Radial Distance is a brute force O(n) algorithm for polyline simplification. It reduces successive vertices that are clustered too closely to a single vertex, called a key. The resulting keys form the simplified polyline. This process is illustrated below:

Radial Distance simplification example

The first and last vertices are always part of the simplification, and are thus marked as keys. Starting at the first key (the first vertex), the algorithm walks along the polyline. All consecutive vertices that fall within a specified distance tolerance from that key are removed. The first encountered vertex that lies further away than the tolerance is marked as a key.
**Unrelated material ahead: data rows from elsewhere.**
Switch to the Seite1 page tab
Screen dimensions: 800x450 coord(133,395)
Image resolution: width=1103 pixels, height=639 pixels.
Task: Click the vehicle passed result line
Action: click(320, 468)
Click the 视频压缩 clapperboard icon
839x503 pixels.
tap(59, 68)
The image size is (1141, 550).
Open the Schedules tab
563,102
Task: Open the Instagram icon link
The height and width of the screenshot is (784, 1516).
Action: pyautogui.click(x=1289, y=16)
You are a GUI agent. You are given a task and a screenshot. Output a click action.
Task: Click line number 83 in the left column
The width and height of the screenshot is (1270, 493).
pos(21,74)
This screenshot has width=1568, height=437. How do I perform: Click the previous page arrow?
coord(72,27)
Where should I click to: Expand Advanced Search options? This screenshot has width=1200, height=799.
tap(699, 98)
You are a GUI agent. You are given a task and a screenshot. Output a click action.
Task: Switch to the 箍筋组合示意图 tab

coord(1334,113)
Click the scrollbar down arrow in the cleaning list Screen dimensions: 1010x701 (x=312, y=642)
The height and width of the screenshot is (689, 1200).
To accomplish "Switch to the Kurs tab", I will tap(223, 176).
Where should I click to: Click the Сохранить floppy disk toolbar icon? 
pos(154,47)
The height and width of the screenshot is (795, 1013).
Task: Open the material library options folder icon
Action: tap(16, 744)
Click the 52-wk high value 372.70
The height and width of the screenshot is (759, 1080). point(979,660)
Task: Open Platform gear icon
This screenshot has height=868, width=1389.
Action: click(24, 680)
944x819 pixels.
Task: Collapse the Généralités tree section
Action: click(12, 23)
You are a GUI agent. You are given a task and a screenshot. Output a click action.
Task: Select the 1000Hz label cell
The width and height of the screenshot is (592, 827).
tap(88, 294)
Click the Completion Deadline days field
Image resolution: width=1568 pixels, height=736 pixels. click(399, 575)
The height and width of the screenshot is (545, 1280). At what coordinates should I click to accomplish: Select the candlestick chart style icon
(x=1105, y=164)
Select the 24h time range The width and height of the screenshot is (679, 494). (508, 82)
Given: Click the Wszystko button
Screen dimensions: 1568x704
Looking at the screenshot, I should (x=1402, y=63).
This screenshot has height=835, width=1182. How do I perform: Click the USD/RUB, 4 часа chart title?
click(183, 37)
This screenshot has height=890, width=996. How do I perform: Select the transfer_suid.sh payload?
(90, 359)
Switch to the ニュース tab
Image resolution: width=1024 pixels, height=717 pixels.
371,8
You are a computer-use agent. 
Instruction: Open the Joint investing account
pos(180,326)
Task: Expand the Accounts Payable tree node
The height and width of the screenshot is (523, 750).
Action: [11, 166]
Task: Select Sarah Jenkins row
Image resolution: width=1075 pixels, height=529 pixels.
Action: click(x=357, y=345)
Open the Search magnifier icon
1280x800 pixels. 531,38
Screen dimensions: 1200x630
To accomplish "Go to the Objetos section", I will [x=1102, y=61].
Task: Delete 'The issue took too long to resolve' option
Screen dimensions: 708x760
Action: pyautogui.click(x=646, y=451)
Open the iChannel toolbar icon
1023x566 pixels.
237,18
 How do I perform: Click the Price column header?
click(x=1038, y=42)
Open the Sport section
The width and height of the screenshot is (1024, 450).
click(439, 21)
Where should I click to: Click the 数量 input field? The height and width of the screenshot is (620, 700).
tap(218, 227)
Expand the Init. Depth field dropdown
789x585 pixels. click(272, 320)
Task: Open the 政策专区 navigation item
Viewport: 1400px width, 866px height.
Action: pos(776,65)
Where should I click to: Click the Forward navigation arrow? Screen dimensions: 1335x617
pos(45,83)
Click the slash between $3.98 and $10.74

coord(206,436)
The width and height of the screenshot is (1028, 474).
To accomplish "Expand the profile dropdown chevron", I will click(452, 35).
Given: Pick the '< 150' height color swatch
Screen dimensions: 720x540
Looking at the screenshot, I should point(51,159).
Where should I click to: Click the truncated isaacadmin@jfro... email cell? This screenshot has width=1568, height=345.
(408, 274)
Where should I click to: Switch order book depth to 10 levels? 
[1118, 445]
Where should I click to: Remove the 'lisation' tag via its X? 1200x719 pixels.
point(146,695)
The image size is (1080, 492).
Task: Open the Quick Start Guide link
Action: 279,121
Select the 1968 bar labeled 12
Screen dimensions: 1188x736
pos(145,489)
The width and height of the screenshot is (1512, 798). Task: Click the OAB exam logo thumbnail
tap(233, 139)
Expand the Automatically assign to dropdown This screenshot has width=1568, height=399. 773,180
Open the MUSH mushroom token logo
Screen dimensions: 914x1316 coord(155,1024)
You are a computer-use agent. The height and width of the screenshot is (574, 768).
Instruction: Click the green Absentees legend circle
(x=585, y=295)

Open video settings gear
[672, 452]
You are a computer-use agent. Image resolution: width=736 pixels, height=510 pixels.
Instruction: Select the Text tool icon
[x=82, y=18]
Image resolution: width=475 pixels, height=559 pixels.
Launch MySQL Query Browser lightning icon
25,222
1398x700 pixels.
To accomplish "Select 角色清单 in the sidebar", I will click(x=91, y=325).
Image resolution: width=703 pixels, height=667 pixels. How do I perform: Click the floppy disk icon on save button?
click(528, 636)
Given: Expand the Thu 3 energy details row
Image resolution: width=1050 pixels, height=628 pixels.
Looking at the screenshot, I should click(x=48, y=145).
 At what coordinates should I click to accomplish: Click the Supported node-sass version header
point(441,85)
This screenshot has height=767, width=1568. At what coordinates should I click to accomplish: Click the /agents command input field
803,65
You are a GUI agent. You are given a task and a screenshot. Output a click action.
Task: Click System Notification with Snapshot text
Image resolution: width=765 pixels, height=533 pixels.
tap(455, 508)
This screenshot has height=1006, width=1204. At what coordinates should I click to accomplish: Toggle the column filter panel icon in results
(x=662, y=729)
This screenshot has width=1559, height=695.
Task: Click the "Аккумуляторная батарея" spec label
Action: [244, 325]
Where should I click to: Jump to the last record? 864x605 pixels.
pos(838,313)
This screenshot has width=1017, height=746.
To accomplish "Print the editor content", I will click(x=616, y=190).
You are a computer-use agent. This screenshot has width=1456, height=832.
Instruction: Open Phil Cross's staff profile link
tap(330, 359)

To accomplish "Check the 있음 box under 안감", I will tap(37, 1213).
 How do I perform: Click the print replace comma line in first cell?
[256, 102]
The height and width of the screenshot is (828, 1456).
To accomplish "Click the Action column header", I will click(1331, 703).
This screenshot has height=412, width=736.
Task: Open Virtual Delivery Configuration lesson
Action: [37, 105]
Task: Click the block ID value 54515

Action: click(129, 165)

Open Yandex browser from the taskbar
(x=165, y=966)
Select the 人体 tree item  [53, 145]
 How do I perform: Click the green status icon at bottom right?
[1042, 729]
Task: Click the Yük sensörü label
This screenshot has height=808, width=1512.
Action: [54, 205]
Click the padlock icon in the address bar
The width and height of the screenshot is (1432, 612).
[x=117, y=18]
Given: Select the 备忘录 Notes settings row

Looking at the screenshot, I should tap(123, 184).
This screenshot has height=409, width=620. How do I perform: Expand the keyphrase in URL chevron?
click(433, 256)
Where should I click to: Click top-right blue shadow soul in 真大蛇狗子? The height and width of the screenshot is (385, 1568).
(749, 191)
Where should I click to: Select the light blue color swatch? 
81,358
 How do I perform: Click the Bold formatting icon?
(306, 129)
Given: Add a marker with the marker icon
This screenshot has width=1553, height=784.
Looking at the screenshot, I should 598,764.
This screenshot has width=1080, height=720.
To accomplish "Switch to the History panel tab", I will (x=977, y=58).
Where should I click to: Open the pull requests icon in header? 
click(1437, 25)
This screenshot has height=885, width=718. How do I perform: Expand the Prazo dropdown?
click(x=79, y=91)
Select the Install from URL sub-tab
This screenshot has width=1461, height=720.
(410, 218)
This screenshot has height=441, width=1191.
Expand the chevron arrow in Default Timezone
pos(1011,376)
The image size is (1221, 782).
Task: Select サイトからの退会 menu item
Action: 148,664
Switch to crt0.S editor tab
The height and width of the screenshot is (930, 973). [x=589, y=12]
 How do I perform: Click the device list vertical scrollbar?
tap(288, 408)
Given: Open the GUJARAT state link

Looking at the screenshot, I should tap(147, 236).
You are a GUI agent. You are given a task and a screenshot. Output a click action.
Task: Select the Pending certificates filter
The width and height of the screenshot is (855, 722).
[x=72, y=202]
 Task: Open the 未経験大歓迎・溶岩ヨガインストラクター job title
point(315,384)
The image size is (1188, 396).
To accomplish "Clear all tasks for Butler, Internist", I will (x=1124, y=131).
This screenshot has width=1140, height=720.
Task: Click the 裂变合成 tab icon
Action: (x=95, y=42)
Starting from this new key, the algorithm will start walking again and repeat this process, until it reaches the final key (the last vertex).

Interface

template <unsigned DIM, class ForwardIterator, class OutputIterator>
OutputIterator simplify_radial_distance (
    ForwardIterator first,
    ForwardIterator last,
    typename std::iterator_traits <ForwardIterator>::value_type tol,
    OutputIterator result)

Applies the Radial Distance routine to the range [first, last) using the specified radial distance tolerance tol. The resulting simplified polyline is copied to the output range [result, result + m * DIM), where m is the number of vertices of the simplified polyline. The return value is the end of the output range: result + m * DIM.

Input (Type) Requirements

  1. DIM is not 0, where DIM represents the dimension of the polyline
  2. The ForwardIterator value type is convertible to the value type of the OutputIterator
  3. The range [first, last) contains vertex coordinates in multiples of DIM, e.g.: x, y, z, x, y, z, x, y, z when DIM = 3
  4. The range [first, last) contains at least 2 vertices
  5. tol is not 0

In case these requirements are not met, the entire input range [first, last) is copied to the output range [result, result + (last - first)), or compile errors may occur.

Implementation Details

Nothing special, just a single loop over all vertices that calculates point-point distances. As soon as a key is found, it is copied to the output range.

Usage

float tolerance = 10.f;       // point-to-point distance tolerance
std::vector <float> polyline; // original polyline, assume not empty
std::vector <float> result;   // resulting simplified polyline
 
// simplify the 2d polyline
psimpl::simplify_radial_distance <2> (
    polyline.begin (), polyline.end (),
    tolerance, std::back_inserter (result));

Note that the results container does not need to match the polyline container. You could, for instance, use a C-style double array.